Rebaja de tarifas coincide con escenario de inflación

Las tarifas de UTE y OSE bajarán a partir del 1º de junio el 2% y el 3,4%, respectivamente, y ANTEL unificará el costo de las llamadas de larga distancia nacional con las urbanas.
La medida responde a la resolución del Poder Ejecutivo de adelantar en un mes los efectos de la reducción al 7,5% de los aportes patronales que pagan estas empresas –en la actualidad fijos en 24,5% para UTE y OSE y 26,5% para ANTEL–, previsto a partir de la aplicación de la reforma fiscal.

En OSE el ajuste se efectuará de forma “lineal” para todas las tarifas, que bajarán 3,4%.

La misma situación se dará en UTE, que en sesión de Directorio resolvió anoche aplicar la rebaja del 2% en todos sus segmentos tarifarios, confirmaron fuentes del ente. Al momento del anuncio, la empresa energética no tenía definido si aplicar una rebaja de forma igualitaria para todos sus segmentos tarifarios o aplicando criterios “selectivos”.

En tanto, ANTEL equiparará el costo de las llamadas de larga distancia nacional con los valores de los cómputos locales.

De esta forma, el costo de las llamadas entre líneas fijas de todo el país pasará a costar $ 0,92 más IVA por minuto/fracción, lo que implica una reducción promedial –sin efectuar la ponderación por distribución de tráfico entre días y horas– de “más del 60%”, señaló la presidenta del ente estatal, María Simon.

En la actualidad, el costo de las llamadas de larga distancia nacional alcanza los $ 2,22 por minuto de lunes a viernes y $ 1,05 los fines de semana.

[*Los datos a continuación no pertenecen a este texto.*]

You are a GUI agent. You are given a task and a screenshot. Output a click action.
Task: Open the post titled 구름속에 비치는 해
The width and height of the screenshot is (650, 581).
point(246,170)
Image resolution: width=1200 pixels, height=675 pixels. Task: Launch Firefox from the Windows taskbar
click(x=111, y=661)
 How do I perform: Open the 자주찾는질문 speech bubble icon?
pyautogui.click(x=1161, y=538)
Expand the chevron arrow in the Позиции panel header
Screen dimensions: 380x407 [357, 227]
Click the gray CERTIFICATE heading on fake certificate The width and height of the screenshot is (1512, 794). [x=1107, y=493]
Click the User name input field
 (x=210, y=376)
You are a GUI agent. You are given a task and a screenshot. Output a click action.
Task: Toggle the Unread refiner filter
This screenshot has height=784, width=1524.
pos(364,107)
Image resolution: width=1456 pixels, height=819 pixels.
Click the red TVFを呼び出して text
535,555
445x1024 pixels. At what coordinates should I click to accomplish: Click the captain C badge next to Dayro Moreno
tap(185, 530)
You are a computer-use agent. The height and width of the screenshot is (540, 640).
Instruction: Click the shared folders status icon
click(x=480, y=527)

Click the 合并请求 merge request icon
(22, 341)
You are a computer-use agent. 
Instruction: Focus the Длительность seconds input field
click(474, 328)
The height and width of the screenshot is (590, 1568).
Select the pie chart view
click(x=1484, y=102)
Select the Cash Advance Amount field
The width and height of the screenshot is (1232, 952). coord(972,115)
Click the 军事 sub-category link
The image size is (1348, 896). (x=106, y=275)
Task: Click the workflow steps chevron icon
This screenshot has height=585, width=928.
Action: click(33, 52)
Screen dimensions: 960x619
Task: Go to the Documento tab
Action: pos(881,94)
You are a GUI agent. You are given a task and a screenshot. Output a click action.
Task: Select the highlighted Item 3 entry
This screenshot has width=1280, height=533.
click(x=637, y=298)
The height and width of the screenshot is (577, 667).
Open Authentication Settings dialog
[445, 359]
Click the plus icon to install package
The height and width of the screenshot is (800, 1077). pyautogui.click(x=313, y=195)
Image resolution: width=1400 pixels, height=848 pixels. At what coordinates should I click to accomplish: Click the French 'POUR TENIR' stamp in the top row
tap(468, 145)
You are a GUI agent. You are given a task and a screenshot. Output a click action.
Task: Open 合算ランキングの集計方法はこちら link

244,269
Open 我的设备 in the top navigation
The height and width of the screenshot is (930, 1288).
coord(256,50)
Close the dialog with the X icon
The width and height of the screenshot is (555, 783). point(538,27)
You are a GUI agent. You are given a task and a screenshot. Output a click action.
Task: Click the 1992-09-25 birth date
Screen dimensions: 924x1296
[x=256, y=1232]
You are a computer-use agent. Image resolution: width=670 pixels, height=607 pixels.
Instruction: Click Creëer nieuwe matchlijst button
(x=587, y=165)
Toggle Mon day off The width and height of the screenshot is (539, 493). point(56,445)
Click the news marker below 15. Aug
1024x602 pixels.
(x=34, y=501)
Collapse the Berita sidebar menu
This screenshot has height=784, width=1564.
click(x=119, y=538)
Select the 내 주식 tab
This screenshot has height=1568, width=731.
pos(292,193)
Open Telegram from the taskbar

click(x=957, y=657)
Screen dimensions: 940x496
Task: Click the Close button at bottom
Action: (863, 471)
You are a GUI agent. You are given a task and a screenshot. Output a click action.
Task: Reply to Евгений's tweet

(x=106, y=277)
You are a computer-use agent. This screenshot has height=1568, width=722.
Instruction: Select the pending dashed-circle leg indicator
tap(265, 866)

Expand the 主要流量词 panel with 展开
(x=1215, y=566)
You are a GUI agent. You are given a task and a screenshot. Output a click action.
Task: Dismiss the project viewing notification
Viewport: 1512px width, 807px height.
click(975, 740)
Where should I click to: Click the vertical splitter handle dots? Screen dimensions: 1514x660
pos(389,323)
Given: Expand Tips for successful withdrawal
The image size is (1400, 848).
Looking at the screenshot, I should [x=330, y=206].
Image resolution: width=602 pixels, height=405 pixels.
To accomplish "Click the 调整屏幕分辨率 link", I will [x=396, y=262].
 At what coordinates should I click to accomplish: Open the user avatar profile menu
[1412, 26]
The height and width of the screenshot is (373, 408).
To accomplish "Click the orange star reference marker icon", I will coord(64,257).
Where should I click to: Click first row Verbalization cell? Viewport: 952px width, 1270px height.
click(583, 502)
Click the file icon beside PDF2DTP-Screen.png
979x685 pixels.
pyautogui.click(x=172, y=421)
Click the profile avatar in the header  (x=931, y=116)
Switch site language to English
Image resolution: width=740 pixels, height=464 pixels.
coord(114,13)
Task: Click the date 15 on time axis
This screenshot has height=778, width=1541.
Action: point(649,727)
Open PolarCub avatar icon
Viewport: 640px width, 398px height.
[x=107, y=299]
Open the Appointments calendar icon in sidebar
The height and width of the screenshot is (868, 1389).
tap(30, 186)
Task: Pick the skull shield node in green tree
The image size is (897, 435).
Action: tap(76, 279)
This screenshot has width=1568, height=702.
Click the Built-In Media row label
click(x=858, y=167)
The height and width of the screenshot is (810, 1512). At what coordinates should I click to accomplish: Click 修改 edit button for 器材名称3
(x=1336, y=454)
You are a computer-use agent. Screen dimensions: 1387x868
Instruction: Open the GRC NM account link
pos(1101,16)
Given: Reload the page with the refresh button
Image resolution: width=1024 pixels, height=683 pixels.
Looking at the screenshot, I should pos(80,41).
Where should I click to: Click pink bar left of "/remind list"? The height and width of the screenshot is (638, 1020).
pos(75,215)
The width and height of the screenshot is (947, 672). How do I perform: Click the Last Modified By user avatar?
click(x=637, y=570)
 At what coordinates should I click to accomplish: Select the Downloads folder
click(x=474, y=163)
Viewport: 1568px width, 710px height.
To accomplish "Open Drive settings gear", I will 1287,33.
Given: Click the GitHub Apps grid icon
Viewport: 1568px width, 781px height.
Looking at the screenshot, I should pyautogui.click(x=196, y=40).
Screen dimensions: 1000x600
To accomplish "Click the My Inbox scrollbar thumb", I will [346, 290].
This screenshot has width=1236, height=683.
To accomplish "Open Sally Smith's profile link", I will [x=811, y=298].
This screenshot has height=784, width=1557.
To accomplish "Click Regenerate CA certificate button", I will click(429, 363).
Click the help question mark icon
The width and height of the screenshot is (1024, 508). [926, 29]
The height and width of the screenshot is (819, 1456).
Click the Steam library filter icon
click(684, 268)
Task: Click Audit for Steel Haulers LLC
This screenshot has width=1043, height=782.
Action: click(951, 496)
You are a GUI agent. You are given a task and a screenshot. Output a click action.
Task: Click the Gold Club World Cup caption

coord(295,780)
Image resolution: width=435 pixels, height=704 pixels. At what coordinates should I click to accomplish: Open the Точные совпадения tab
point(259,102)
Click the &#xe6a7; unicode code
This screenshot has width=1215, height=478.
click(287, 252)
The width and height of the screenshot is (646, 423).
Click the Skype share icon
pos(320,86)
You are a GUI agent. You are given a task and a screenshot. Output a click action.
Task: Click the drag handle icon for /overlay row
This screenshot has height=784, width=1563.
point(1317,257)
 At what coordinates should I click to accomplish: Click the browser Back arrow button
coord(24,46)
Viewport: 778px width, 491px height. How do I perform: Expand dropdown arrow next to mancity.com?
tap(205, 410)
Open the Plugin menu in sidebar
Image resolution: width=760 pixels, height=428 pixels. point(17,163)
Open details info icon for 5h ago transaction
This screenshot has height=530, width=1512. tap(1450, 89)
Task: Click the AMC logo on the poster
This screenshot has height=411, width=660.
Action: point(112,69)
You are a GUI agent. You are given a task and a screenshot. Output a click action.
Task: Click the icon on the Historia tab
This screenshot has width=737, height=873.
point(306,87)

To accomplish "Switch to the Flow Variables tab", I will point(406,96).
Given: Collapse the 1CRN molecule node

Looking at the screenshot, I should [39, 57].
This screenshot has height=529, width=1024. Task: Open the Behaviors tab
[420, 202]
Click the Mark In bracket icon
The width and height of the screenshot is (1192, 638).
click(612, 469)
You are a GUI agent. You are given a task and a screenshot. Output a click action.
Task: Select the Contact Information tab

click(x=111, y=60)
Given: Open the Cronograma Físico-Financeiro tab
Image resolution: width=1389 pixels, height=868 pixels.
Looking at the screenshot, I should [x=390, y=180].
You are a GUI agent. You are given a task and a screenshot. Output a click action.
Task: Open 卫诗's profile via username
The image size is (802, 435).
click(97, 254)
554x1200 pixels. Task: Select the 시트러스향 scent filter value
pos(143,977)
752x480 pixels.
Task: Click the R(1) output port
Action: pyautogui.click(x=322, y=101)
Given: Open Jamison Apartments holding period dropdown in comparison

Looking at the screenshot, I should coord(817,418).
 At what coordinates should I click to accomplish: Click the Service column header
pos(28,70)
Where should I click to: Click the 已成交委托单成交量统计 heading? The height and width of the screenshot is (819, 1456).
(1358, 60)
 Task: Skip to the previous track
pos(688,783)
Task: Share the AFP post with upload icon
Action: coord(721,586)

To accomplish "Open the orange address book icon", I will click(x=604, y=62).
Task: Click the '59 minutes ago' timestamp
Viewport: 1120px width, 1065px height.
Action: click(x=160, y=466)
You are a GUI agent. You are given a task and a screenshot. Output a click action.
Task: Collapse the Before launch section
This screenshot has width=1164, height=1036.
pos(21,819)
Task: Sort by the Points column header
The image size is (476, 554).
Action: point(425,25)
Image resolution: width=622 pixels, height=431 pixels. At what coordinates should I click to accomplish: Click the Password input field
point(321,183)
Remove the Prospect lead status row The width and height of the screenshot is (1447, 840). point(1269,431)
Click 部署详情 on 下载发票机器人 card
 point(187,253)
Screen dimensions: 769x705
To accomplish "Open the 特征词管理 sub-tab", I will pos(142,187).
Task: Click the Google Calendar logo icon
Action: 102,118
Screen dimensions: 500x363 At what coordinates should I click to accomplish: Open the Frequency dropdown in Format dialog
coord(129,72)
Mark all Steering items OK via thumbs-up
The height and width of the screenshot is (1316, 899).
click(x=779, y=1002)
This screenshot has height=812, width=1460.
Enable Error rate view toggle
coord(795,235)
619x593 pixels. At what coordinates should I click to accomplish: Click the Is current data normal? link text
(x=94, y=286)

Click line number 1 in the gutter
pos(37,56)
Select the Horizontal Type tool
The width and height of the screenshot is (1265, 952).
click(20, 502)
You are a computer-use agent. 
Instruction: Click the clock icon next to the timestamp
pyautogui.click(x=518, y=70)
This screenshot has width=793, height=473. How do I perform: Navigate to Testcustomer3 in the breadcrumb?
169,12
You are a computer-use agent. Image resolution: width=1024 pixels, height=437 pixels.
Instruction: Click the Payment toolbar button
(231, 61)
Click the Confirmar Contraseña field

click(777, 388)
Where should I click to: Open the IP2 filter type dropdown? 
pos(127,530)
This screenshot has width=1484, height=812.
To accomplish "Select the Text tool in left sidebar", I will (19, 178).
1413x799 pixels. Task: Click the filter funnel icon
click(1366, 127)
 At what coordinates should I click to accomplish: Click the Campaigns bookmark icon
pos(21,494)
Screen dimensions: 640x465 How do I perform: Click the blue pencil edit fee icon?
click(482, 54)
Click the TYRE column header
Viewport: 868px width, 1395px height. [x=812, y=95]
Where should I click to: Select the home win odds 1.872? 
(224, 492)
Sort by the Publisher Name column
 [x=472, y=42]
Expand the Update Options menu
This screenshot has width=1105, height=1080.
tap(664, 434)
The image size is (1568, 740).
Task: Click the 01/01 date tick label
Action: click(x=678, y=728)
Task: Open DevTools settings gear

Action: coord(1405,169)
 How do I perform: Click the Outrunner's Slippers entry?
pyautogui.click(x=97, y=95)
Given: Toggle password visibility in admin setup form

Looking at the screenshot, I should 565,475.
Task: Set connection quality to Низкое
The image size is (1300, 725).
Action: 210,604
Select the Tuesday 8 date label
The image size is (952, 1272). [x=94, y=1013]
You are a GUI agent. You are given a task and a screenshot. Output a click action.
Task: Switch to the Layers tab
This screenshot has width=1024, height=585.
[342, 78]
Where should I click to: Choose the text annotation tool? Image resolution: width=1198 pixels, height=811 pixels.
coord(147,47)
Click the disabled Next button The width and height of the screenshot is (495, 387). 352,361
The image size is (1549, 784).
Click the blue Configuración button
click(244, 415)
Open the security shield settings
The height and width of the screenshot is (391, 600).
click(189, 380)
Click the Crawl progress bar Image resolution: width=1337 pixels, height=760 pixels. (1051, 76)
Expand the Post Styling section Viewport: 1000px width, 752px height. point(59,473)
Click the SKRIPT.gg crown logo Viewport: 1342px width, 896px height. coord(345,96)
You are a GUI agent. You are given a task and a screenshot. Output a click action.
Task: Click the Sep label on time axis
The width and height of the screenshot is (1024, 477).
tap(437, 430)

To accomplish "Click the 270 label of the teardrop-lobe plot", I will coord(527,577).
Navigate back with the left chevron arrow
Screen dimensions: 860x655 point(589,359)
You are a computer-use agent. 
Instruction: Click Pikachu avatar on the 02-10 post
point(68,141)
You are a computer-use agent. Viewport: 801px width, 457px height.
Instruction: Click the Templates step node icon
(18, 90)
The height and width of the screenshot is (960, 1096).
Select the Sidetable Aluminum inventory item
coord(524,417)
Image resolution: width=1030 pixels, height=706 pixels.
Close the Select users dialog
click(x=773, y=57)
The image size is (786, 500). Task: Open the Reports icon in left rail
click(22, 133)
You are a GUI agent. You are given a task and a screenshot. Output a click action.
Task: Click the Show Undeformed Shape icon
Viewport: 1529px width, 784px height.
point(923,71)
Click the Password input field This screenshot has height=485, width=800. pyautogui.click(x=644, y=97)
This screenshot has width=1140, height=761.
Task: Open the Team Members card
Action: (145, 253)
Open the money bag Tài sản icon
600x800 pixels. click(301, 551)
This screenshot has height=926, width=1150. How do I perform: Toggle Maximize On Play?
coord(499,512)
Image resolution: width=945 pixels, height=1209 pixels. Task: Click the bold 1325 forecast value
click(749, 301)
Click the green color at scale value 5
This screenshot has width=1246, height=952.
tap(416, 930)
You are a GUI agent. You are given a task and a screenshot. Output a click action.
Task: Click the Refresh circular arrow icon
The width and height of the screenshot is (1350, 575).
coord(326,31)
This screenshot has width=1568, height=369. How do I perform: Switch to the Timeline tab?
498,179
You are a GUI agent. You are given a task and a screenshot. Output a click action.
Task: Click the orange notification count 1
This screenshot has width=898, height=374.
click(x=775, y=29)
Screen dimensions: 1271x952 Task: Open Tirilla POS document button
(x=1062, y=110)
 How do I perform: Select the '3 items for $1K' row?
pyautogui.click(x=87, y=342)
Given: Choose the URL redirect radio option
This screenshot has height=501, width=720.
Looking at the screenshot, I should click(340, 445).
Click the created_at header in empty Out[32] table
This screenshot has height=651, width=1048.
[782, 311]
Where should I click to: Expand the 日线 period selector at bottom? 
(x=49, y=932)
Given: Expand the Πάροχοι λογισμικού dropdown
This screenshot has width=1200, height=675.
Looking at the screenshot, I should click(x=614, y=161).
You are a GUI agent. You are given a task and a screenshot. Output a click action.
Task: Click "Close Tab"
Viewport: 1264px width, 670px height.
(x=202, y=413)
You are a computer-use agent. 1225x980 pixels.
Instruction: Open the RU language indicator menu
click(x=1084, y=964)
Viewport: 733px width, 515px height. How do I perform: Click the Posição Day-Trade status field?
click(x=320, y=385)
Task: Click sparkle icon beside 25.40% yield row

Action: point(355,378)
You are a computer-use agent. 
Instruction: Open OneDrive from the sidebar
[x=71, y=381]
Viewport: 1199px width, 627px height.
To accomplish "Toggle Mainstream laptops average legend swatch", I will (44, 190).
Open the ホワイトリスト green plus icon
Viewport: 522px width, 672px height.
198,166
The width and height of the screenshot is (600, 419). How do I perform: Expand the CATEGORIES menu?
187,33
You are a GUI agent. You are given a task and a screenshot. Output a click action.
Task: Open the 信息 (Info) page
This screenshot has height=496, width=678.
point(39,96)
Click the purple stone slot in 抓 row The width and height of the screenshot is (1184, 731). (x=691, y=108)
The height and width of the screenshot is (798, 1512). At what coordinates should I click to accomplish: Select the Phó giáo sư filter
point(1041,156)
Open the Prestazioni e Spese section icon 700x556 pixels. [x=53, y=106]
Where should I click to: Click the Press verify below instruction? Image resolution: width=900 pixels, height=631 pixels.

El efecto de la reducción de aportes patronales significará un ahorro para las empresas estatales –que será trasladado por este mecanismo– de US$ 16 millones anuales para UTE, US$ 14 millones en el caso de ANTEL y US$ 8 millones para OSE.

En total, el ahorro global para las empresas públicas ascenderá a US$ 38 millones.

No obstante, el ministro de Economía, Danilo Astori, -que encabezó los anuncios efectuados ayer en la sede de UTE- explicó que el costo total de la medida ascenderá a US$ 42 millones. La diferencia será asumida por un “esfuerzo adicional” de la Tesorería General de la Nación, sostuvo el titular del MEF.

Este gasto suplementario proviene del costo de ANTEL de generalizar las tarifas en todo el territorio nacional, que superará en US$ 3,5 millones los ahorros por aportes patronales, “en el supuesto de que no exista elasticidad” en la demanda, explicó Simon.


Sin dobles intenciones. En tanto, el ministro de Economía restó trascendencia a la estimación de que la medida se fundamente en un intento de contener el avance de presiones inflacionarias y destacó que su objetivo es mostrar a la sociedad “los beneficios” de la reforma.

“No estamos poniendo en práctica la medida con ese objetivo” (de contener el incremento del Índice de Precios al Consumo) , dijo Astori, y la comparó con la rebaja anticipada del 14% al 10% en el IVA para la carne vacuna.

En tanto, reconoció que la puesta en práctica de la rebaja de esas tarifas públicas tiene un “efecto positivo desde el punto de vista de los precios considerados en su conjunto”. Astori señaló que el efecto positivo de la reforma tributaria en tarifas y precios por las reducciones de impuestos y de aportes patronales está siendo “lamentablemente subestimado” en la discusión del nuevo sistema. La discusión se centró en la “parte impositiva”, en especial en torno al Impuesto a la Renta de las Personas Físicas, dijo.

El ministro destacó el perfil “social” y los “beneficios para la población” del nuevo sistema tributario. Asimismo, señaló que si se superan expectativas de recaudación con el nuevo sistema “se volcará a reducir la carga tributaria”, y aseguró que el próximo paso será eliminar el Impuesto a la compra de Moneda Extranjera, que pagan solo las empresas públicas.